Com a experiência de oito meses no Setor de Menores Infratores da 1ª Vara da Infância e Juventude, o juiz Gil Francisco Guerra confirma que a reincidência no crime acaba sendo maior entre os adolescentes que já haviam cometido alguma infração e que não foram punidos. ‘‘Percebemos que os jovens que recebem uma medida imediata, seja de internação ou não, reincidem menos’’, diz.

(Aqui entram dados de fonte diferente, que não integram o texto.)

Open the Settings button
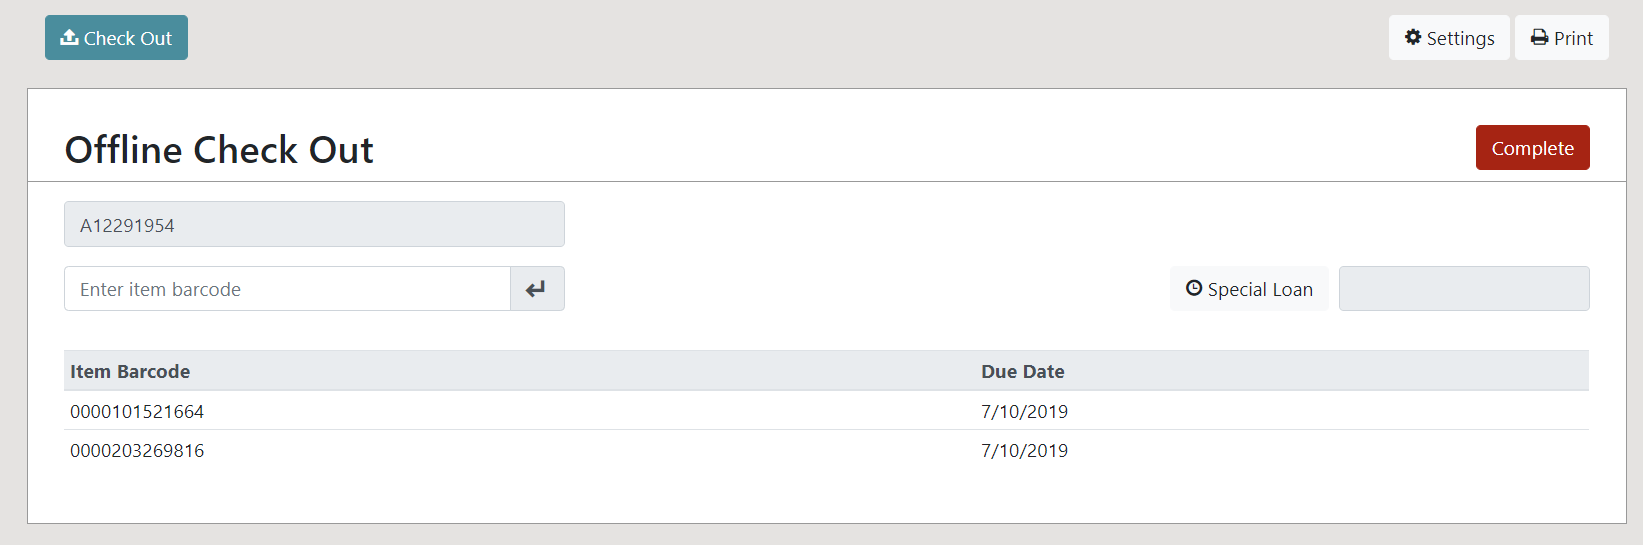Viewport: 1643px width, 545px height. coord(1449,38)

Por isso, ele acredita que a rapidez no andamento de todo o processo é fundamental para que sejam alcançados resultados mais favoráveis. Segundo ele, tanto o Ministério Público como a Justiça aplicam as medidas sócio-educativas existentes, mas o trabalho é dificultado pela falta de efetividade de todos os setores que atendem o menor infrator.
Neste caso, ele se refere também a atuação da Delegacia do Adolescente de Curitiba que, segundo o juiz, apresenta deficiências estruturais que acabam atrapalhando até mesmo na localização dos adolescentes infratores. Como exemplo do problema, ele cita que, atualmente, existem 600 mandados - que ainda não foram cumpridos - de busca e apreensão de menores que não poderiam estar livres. Há casos em que o processo deve ser cancelado porque o infrator já é maior de idade.
A juíza Carmem Lúcia de Almeida, do setor que atende crianças em situação de risco da 1ª Vara da Infância e Juventude, não concorda que o sistema judiciário seja culpado pela reincidência de menores no crime. ‘‘Acreditar nisso é querer desfocar o principal problema que, na verdade, é crônico e social’’, diz. Neste caso, ela acredita que o ideal seria exigir que o governo cumpra seu papel social propiciando às famílias uma vida digna.
Carmem é a favor da aplicação de penas aos menores que cometem algum delito. Segundo ela, a medida funciona psicologicamente. ‘‘Quando um menor comete alguma falta e tem consciência disso, ele espera a punição. Se não recebe, acaba se auto-punindo, muitas vezes até com a reincidência da infração’’, explica.